* Data excerpts *
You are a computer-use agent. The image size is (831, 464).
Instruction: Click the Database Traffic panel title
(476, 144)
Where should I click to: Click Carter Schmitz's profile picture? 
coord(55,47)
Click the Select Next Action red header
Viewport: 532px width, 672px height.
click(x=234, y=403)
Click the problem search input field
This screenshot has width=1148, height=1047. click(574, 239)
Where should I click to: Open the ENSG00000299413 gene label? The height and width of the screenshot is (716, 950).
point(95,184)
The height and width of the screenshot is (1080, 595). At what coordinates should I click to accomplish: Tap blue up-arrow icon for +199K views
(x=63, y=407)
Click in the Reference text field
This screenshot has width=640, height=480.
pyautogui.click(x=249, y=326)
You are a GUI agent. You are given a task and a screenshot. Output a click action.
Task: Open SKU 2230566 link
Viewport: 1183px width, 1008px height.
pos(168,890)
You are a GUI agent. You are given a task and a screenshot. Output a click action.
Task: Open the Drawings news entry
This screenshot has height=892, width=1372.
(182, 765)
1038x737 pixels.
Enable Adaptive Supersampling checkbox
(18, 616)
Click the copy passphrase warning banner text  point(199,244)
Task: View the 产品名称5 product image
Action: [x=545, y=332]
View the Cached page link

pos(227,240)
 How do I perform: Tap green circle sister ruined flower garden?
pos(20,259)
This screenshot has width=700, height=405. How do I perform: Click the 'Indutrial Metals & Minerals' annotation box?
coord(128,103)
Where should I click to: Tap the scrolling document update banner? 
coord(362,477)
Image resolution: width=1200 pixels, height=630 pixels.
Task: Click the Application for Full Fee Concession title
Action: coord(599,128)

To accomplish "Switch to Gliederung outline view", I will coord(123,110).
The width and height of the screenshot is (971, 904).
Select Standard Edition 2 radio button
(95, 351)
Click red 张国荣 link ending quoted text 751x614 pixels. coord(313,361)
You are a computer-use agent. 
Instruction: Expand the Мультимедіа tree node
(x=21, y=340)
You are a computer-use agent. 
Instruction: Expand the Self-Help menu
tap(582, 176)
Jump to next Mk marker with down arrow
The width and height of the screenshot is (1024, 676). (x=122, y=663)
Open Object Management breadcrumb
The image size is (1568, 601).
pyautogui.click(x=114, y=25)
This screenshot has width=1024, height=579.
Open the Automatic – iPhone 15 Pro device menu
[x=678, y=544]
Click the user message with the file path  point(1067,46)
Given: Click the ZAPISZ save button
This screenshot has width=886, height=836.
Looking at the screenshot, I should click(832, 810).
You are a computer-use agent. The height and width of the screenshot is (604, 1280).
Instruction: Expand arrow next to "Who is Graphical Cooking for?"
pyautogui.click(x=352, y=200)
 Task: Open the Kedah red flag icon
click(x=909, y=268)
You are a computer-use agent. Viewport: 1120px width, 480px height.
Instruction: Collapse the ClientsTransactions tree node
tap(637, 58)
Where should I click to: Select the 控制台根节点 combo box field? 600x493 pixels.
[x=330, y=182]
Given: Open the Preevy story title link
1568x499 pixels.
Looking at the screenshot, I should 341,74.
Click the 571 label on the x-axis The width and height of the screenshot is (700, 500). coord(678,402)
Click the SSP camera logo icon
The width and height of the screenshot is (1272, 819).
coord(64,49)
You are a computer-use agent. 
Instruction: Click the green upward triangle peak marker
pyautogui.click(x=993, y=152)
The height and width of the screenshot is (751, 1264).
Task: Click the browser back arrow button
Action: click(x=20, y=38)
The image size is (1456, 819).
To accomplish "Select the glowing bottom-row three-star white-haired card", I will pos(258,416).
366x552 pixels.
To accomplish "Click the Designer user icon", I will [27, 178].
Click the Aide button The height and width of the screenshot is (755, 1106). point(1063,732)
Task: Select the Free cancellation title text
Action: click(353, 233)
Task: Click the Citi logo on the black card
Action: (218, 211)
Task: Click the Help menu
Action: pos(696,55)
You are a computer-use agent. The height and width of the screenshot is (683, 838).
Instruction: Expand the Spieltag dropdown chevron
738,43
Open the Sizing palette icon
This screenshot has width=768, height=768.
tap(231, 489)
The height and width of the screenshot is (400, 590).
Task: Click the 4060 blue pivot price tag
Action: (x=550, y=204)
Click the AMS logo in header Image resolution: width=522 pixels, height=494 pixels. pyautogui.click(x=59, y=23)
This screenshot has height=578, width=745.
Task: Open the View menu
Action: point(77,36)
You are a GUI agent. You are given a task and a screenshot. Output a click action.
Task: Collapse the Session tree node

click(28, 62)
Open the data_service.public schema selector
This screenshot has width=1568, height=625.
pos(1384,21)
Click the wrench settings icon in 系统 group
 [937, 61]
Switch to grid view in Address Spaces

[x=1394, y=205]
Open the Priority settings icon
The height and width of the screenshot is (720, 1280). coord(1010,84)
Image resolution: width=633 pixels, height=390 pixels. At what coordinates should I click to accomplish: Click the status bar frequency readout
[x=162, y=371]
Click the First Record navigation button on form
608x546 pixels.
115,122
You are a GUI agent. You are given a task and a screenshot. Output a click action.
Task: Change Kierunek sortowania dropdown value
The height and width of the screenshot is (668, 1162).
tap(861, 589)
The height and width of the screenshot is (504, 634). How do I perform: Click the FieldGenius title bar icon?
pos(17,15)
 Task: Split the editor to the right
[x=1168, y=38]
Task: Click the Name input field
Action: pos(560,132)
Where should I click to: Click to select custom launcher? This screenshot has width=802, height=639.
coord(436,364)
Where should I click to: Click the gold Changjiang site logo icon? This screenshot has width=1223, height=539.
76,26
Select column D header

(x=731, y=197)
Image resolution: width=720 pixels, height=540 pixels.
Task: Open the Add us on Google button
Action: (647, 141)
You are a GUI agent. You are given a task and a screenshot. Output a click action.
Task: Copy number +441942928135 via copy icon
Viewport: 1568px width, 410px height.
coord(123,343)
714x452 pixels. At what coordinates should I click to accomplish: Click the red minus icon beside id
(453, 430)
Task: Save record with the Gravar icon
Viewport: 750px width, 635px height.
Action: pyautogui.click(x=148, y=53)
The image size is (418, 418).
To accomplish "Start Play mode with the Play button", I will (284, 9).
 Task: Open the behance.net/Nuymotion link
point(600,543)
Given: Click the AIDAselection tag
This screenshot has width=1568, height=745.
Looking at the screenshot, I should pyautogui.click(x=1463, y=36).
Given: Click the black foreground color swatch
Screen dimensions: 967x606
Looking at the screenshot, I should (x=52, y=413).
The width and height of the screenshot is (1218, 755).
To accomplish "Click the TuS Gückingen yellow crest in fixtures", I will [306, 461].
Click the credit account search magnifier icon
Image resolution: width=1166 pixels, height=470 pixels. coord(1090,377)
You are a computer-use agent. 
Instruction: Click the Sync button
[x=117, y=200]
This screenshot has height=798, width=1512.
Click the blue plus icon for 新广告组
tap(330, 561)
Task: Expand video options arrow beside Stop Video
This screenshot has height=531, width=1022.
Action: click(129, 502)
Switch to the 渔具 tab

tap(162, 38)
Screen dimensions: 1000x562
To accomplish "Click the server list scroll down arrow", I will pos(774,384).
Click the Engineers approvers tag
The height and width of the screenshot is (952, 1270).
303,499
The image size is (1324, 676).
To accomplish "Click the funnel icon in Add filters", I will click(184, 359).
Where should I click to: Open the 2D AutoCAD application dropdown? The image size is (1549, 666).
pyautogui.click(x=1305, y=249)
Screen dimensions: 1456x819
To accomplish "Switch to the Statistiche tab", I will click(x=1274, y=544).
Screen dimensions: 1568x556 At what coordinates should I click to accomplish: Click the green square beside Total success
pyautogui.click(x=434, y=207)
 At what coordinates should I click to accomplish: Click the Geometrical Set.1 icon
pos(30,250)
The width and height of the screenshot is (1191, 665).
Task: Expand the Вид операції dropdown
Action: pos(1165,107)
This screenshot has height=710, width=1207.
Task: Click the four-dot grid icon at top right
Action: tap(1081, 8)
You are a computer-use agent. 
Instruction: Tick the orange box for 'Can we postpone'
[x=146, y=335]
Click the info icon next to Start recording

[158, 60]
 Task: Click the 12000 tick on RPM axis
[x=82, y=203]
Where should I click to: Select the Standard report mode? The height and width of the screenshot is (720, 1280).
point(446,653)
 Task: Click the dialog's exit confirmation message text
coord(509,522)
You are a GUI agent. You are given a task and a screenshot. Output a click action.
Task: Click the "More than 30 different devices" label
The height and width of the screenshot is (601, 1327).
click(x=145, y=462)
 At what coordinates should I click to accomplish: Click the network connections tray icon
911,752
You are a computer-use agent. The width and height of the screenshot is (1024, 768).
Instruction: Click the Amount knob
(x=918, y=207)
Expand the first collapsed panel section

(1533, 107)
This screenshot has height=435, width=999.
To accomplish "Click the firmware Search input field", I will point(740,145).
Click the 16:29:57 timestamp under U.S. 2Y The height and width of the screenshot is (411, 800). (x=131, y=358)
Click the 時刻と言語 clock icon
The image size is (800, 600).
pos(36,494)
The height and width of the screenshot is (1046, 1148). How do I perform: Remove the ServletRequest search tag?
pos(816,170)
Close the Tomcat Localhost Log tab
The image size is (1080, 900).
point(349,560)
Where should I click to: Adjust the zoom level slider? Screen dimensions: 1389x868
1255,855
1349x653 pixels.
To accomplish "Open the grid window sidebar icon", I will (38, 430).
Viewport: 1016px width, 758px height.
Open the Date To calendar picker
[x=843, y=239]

* Problem requirements *
Count every line in the listing that holds the word "user". Report the count and nothing else.

* Reply *
2